Gunfire in a Jjuke joint Originaire de Lyon, Gunfire In A Juke Joint est un groupe fait partie du club très fermé des groupes instrumentaux passionnés et passionnants. Et c'est peu dire.
Découverts au cours d'un live peu avare en émotion et en sincérité, c'est avec appréhension que je redécouvrais leur musique sur mes enceintes. La réécoute chez soi peut parfois relever de l'épreuve de force et peiner à convaincre. Mais c'est haut la main que les Lyonnais relèvent le défi avec un EP trois titres d'une durée de presque une demie heure. Trente minutes parfaites, de quiétude, de voyage, d'intensité et de finesse que pourraient jalouser pas mal de groupes estampillés post rock. Pas mal pour des français" diront les jaloux.

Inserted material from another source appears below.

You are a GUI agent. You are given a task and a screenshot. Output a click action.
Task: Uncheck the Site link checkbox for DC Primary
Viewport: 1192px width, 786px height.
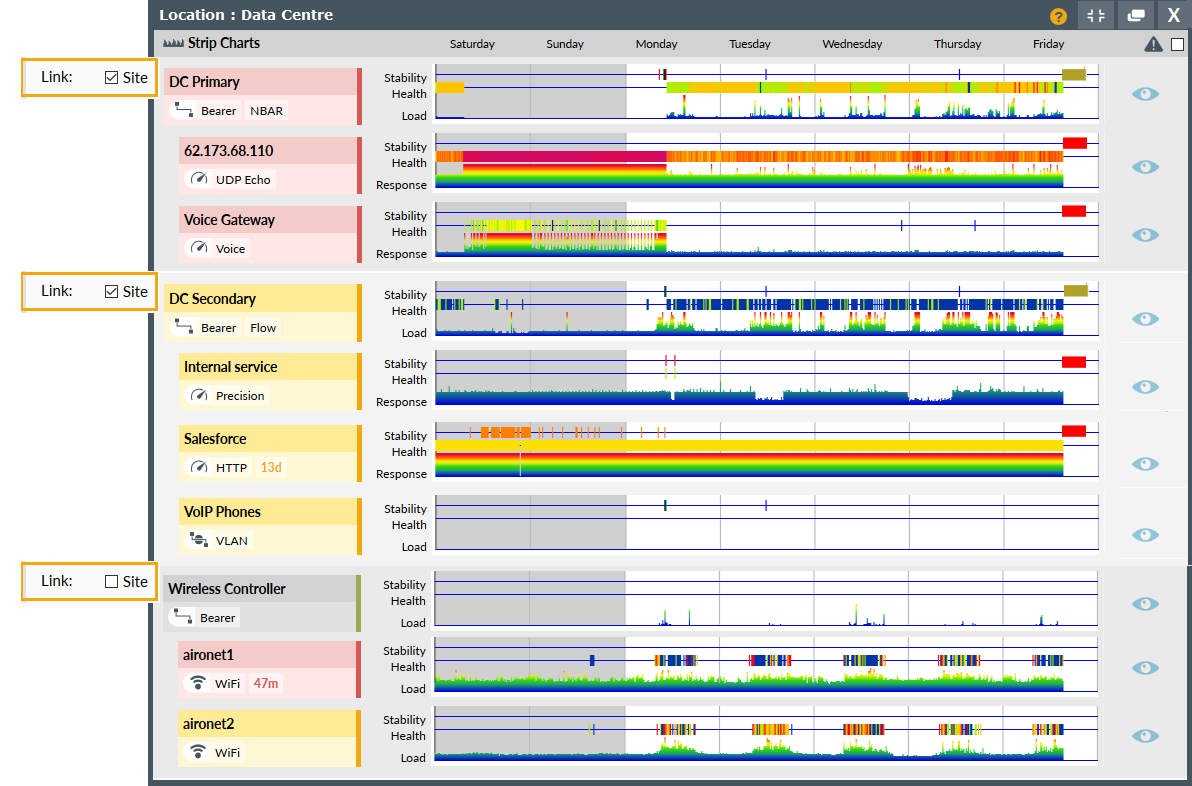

Car, oui, il faut le préciser, il s'agit d'une musique 100% instrumentale, ce qui, comme c'est le cas pour ce genre de groupe, partagera à coup sûr les avis : soit on rentre dedans, soit à l'inverse on s'ennuie. Pour ma part, c'est carrément embarqué en première classe que j'ai écouté ces morceaux en commençant par "Akdeniz", premier titre tout en douceur, d'une noirceur certaine empreinte d'une mélancolie que ne renieraient pas les américains de This Will Destroy You. On saluera la production très acoustique, la section basse batterie très carrée avec des angles très ronds, la complémentarité assurée et rassurante des deux guitares et la clarinette basse qui nappe le tout.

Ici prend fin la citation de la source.